「演劇的で、大いに笑えるが、煩悩は宙ぶらりん」108 海馬五郎の復讐と冒険 AuVisさんの映画レビュー(感想・評価)
演劇的で、大いに笑えるが、煩悩は宙ぶらりん
タイトルに「108」の数字を入れ、煩悩にまつわる話だと明示しているが、仏教的な深みがあるわけでもなく、表層的なエピソードに終始したように感じた。
レストランの店内で突然ミュージカルになる演出は大人計画の舞台のようだし、ある主要なキャラクターと寝たことをカウントするかどうかを内心考える場面など、笑えるエピソードも多い。

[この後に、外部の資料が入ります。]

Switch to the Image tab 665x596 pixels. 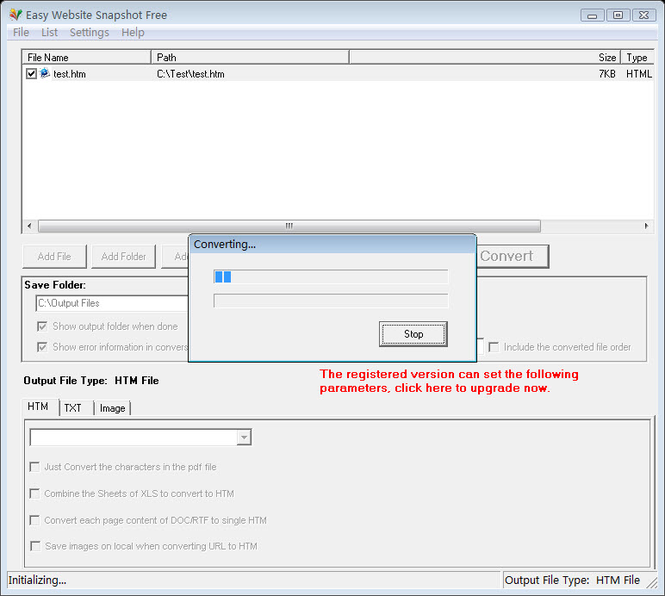pyautogui.click(x=112, y=408)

ただR18+指定の割にエロの描写が大味で、映画の尺の都合もあってか一度に寝る相手の数をどんどん増やすのに反比例して、それが復讐の行為であるという哀しさも薄れていく気がした。まあ「女の海」で松尾さんが滑っていくあたりは爆笑したけれど。
中山美穂に思い入れのある層には申し訳ないが、彼女が演じたキャラクターにも魅力を感じない。監督と世代の近い男性層は、元アイドルの彼女がちょっとエロいことを言ったり演じたりすると興奮するのかもしれないが、その感覚も少々古いのではなかろうか。